Swiss permafrost continues to thaw

A rock glacier in eastern Switzerland Keystone

Permafrost in Switzerland has warmed up, numerous signs of degradation have been observed and most rock glaciers have become much faster, concludes the Swiss Permafrost Monitoring Network (PERMOS) after 20 years of observations.

This content was published on July 22, 2020 - 12:18

Permafrost temperatures measured in bore holes have increased at all 15 monitoring sites, researchers said in a statementExternal link. The longest series of measurements, going back 32 years, from the rock glacier Corvatsch-Murtèl in the Upper Engadine valley show that the permafrost has warmed up by about 1°C at a depth of ten metres and by about 0.5°C at a depth of 20 metres since the beginning of the measurements.

The water content in the permafrost has also increased significantly and the thaw layer – the layer that reaches positive temperatures in summer – is now several metres deeper at the borehole locations.

In addition, the movements of the 15 surveyed rock glaciers, which consist of boulders and ice, have increased to several metres per year. At the beginning of the measurements in the 1990s, it was several decimetres per year.

Trends intensified

PERMOS said these trends had intensified over the past decade. The five warmest years were all measured after 2010.

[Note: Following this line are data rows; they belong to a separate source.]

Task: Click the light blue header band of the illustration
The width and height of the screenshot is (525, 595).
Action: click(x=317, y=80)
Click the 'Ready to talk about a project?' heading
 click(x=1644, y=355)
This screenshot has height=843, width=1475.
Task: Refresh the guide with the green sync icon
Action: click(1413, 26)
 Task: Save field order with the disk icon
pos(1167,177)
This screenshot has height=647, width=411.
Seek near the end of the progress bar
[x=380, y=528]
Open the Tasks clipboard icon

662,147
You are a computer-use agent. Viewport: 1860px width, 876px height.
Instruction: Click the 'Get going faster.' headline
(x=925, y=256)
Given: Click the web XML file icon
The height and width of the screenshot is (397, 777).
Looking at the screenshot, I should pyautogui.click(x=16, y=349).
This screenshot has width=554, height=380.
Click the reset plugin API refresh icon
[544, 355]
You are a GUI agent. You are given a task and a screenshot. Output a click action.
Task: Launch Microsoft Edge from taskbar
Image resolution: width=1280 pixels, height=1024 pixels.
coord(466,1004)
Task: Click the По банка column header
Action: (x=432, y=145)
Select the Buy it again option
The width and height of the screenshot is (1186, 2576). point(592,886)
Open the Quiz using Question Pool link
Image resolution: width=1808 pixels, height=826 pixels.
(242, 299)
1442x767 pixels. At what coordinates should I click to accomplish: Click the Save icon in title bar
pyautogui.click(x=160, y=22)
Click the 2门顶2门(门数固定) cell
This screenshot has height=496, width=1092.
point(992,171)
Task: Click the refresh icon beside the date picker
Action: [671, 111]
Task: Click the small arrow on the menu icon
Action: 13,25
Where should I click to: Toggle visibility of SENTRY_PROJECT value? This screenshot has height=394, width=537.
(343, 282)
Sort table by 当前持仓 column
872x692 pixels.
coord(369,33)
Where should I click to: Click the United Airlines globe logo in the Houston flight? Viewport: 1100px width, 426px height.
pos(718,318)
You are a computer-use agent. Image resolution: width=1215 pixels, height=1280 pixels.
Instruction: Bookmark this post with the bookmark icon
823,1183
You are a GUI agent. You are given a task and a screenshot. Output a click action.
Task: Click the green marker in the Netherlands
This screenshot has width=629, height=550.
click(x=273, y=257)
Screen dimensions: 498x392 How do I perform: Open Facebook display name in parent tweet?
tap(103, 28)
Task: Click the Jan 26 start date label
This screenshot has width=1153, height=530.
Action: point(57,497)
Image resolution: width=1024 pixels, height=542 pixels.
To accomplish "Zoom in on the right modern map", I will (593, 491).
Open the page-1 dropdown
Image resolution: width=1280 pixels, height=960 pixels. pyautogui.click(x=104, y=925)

Another finding was that snow conditions have an influence on warming. For example, the winter of 2016/2017, which saw relatively little snow, briefly interrupted the warming. PERMOS says this is because the ground could cool without the insulating snow cover.

Permafrost is the term used to describe permanently frozen ground material. In Switzerland, it is found under about 5% of the country’s surface, typically in shady scree slopes and rock faces above an altitude of 2,500 metres.

Established in 2000, PERMOS contains the world’s largest data collection on permafrost in mountainous regions with the longest time series, covering more than 30 years.